#### WHAT IS BEING ASKED
Swap every "Exhibitor" in the material below for "Vendor", and reproduce the rest of the material unchanged.

* Start DATA SHOWN *

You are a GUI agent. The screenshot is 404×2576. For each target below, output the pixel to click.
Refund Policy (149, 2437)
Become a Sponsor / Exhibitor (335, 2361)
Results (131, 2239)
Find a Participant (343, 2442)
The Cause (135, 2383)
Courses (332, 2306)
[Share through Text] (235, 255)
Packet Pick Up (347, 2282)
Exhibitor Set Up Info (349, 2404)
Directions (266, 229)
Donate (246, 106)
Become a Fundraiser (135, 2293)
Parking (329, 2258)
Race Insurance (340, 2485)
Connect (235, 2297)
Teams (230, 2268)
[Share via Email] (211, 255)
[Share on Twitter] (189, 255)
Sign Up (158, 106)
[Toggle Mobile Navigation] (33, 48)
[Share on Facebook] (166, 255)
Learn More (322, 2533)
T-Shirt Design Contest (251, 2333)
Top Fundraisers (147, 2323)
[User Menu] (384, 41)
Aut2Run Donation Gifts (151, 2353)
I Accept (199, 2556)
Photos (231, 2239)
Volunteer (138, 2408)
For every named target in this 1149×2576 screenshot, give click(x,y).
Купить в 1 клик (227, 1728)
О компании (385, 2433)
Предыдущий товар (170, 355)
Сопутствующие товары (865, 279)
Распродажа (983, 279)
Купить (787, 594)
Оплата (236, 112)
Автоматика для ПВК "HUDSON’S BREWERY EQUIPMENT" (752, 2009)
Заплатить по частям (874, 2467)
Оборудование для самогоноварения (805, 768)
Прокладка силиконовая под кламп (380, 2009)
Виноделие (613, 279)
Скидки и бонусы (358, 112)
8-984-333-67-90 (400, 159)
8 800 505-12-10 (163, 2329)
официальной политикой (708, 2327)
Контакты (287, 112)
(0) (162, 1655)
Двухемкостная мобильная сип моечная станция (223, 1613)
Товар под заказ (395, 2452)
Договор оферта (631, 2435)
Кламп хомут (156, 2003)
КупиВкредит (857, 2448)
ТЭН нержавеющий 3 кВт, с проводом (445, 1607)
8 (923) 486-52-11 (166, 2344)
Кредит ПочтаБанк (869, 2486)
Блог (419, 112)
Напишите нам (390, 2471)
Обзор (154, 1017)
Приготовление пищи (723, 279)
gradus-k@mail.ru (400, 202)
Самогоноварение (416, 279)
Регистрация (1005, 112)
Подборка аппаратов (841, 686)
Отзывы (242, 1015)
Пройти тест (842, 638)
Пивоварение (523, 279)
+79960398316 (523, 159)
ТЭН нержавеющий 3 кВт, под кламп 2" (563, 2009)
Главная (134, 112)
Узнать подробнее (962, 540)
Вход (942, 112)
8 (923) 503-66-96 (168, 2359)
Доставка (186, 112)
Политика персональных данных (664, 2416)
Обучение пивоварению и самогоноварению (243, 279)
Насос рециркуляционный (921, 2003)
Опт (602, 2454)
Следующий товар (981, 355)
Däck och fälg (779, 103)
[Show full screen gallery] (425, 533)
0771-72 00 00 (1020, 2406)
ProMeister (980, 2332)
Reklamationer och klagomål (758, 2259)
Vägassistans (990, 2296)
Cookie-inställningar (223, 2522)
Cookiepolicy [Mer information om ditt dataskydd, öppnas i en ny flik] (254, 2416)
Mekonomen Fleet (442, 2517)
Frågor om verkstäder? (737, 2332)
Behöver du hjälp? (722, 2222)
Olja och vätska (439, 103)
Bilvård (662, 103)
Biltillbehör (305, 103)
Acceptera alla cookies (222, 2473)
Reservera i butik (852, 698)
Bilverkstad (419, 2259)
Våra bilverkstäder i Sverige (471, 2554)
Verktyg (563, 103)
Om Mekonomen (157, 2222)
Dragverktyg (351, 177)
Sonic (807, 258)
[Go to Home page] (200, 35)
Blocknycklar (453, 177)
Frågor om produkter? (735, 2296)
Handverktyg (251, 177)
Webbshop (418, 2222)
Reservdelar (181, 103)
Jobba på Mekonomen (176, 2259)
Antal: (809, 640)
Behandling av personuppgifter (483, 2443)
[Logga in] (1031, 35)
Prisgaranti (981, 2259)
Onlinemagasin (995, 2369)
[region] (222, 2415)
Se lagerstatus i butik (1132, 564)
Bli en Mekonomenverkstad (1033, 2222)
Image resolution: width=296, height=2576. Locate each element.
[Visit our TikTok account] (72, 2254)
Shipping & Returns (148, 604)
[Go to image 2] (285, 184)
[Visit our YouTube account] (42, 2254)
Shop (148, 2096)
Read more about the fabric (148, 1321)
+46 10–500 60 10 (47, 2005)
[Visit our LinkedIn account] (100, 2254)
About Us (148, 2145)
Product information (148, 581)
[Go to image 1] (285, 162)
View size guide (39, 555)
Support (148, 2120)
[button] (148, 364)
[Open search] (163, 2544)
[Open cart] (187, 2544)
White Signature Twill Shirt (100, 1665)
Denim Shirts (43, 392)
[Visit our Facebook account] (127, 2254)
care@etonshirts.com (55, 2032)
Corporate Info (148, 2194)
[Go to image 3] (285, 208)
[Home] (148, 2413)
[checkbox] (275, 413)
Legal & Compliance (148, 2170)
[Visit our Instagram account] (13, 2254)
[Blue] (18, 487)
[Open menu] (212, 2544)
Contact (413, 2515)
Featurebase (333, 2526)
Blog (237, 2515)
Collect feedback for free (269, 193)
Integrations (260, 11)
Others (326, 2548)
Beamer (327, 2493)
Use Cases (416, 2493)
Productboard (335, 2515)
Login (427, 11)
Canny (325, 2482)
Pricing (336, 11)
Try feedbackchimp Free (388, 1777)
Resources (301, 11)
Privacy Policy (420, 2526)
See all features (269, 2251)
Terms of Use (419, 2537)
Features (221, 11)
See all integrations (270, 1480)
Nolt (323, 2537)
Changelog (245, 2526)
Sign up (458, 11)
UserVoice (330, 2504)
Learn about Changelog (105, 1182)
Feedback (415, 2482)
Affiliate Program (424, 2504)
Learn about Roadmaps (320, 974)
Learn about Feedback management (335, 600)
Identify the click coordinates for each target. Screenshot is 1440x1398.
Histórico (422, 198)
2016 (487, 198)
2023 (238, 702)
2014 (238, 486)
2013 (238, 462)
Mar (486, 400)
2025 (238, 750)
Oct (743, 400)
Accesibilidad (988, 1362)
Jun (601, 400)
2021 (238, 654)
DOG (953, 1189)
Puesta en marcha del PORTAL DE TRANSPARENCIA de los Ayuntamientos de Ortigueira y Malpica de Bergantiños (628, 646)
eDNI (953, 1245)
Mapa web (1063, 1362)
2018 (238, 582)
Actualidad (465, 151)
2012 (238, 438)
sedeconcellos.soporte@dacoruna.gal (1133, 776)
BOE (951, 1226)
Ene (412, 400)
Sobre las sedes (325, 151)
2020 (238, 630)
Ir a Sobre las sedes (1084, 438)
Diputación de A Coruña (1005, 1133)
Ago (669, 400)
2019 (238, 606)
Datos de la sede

* End DATA SHOWN *

#### ANSWER BELOW
You are a GUI agent. The screenshot is 404×2576. For each target below, output the pixel to click.
Refund Policy (149, 2437)
Become a Sponsor / Vendor (335, 2361)
Results (131, 2239)
Find a Participant (343, 2442)
The Cause (135, 2383)
Courses (332, 2306)
[Share through Text] (235, 255)
Packet Pick Up (347, 2282)
Vendor Set Up Info (349, 2404)
Directions (266, 229)
Donate (246, 106)
Become a Fundraiser (135, 2293)
Parking (329, 2258)
Race Insurance (340, 2485)
Connect (235, 2297)
Teams (230, 2268)
[Share via Email] (211, 255)
[Share on Twitter] (189, 255)
Sign Up (158, 106)
[Toggle Mobile Navigation] (33, 48)
[Share on Facebook] (166, 255)
Learn More (322, 2533)
T-Shirt Design Contest (251, 2333)
Top Fundraisers (147, 2323)
[User Menu] (384, 41)
Aut2Run Donation Gifts (151, 2353)
I Accept (199, 2556)
Photos (231, 2239)
Volunteer (138, 2408)
For every named target in this 1149×2576 screenshot, give click(x,y).
Купить в 1 клик (227, 1728)
О компании (385, 2433)
Предыдущий товар (170, 355)
Сопутствующие товары (865, 279)
Распродажа (983, 279)
Купить (787, 594)
Оплата (236, 112)
Автоматика для ПВК "HUDSON’S BREWERY EQUIPMENT" (752, 2009)
Заплатить по частям (874, 2467)
Оборудование для самогоноварения (805, 768)
Прокладка силиконовая под кламп (380, 2009)
Виноделие (613, 279)
Скидки и бонусы (358, 112)
8-984-333-67-90 (400, 159)
8 800 505-12-10 (163, 2329)
официальной политикой (708, 2327)
Контакты (287, 112)
(0) (162, 1655)
Двухемкостная мобильная сип моечная станция (223, 1613)
Товар под заказ (395, 2452)
Договор оферта (631, 2435)
Кламп хомут (156, 2003)
КупиВкредит (857, 2448)
ТЭН нержавеющий 3 кВт, с проводом (445, 1607)
8 (923) 486-52-11 (166, 2344)
Кредит ПочтаБанк (869, 2486)
Блог (419, 112)
Напишите нам (390, 2471)
Обзор (154, 1017)
Приготовление пищи (723, 279)
gradus-k@mail.ru (400, 202)
Самогоноварение (416, 279)
Регистрация (1005, 112)
Подборка аппаратов (841, 686)
Отзывы (242, 1015)
Пройти тест (842, 638)
Пивоварение (523, 279)
+79960398316 (523, 159)
ТЭН нержавеющий 3 кВт, под кламп 2" (563, 2009)
Главная (134, 112)
Узнать подробнее (962, 540)
Вход (942, 112)
8 (923) 503-66-96 (168, 2359)
Доставка (186, 112)
Политика персональных данных (664, 2416)
Обучение пивоварению и самогоноварению (243, 279)
Насос рециркуляционный (921, 2003)
Опт (602, 2454)
Следующий товар (981, 355)
Däck och fälg (779, 103)
[Show full screen gallery] (425, 533)
0771-72 00 00 (1020, 2406)
ProMeister (980, 2332)
Reklamationer och klagomål (758, 2259)
Vägassistans (990, 2296)
Cookie-inställningar (223, 2522)
Cookiepolicy [Mer information om ditt dataskydd, öppnas i en ny flik] (254, 2416)
Mekonomen Fleet (442, 2517)
Frågor om verkstäder? (737, 2332)
Behöver du hjälp? (722, 2222)
Olja och vätska (439, 103)
Bilvård (662, 103)
Biltillbehör (305, 103)
Acceptera alla cookies (222, 2473)
Reservera i butik (852, 698)
Bilverkstad (419, 2259)
Våra bilverkstäder i Sverige (471, 2554)
Verktyg (563, 103)
Om Mekonomen (157, 2222)
Dragverktyg (351, 177)
Sonic (807, 258)
[Go to Home page] (200, 35)
Blocknycklar (453, 177)
Frågor om produkter? (735, 2296)
Handverktyg (251, 177)
Webbshop (418, 2222)
Reservdelar (181, 103)
Jobba på Mekonomen (176, 2259)
Antal: (809, 640)
Behandling av personuppgifter (483, 2443)
[Logga in] (1031, 35)
Prisgaranti (981, 2259)
Onlinemagasin (995, 2369)
[region] (222, 2415)
Se lagerstatus i butik (1132, 564)
Bli en Mekonomenverkstad (1033, 2222)
Image resolution: width=296, height=2576. Locate each element.
[Visit our TikTok account] (72, 2254)
Shipping & Returns (148, 604)
[Go to image 2] (285, 184)
[Visit our YouTube account] (42, 2254)
Shop (148, 2096)
Read more about the fabric (148, 1321)
+46 10–500 60 10 (47, 2005)
[Visit our LinkedIn account] (100, 2254)
About Us (148, 2145)
Product information (148, 581)
[Go to image 1] (285, 162)
View size guide (39, 555)
Support (148, 2120)
[button] (148, 364)
[Open search] (163, 2544)
[Open cart] (187, 2544)
White Signature Twill Shirt (100, 1665)
Denim Shirts (43, 392)
[Visit our Facebook account] (127, 2254)
care@etonshirts.com (55, 2032)
Corporate Info (148, 2194)
[Go to image 3] (285, 208)
[Home] (148, 2413)
[checkbox] (275, 413)
Legal & Compliance (148, 2170)
[Visit our Instagram account] (13, 2254)
[Blue] (18, 487)
[Open menu] (212, 2544)
Contact (413, 2515)
Featurebase (333, 2526)
Blog (237, 2515)
Collect feedback for free (269, 193)
Integrations (260, 11)
Others (326, 2548)
Beamer (327, 2493)
Use Cases (416, 2493)
Productboard (335, 2515)
Login (427, 11)
Canny (325, 2482)
Pricing (336, 11)
Try feedbackchimp Free (388, 1777)
Resources (301, 11)
Privacy Policy (420, 2526)
See all features (269, 2251)
Terms of Use (419, 2537)
Features (221, 11)
See all integrations (270, 1480)
Nolt (323, 2537)
Changelog (245, 2526)
Sign up (458, 11)
UserVoice (330, 2504)
Learn about Changelog (105, 1182)
Feedback (415, 2482)
Affiliate Program (424, 2504)
Learn about Roadmaps (320, 974)
Learn about Feedback management (335, 600)
Identify the click coordinates for each target. Screenshot is 1440x1398.
Histórico (422, 198)
2016 (487, 198)
2023 (238, 702)
2014 (238, 486)
2013 (238, 462)
Mar (486, 400)
2025 (238, 750)
Oct (743, 400)
Accesibilidad (988, 1362)
Jun (601, 400)
2021 (238, 654)
DOG (953, 1189)
Puesta en marcha del PORTAL DE TRANSPARENCIA de los Ayuntamientos de Ortigueira y Malpica de Bergantiños (628, 646)
eDNI (953, 1245)
Mapa web (1063, 1362)
2018 (238, 582)
Actualidad (465, 151)
2012 (238, 438)
sedeconcellos.soporte@dacoruna.gal (1133, 776)
BOE (951, 1226)
Ene (412, 400)
Sobre las sedes (325, 151)
2020 (238, 630)
Ir a Sobre las sedes (1084, 438)
Diputación de A Coruña (1005, 1133)
Ago (669, 400)
2019 (238, 606)
Datos de la sede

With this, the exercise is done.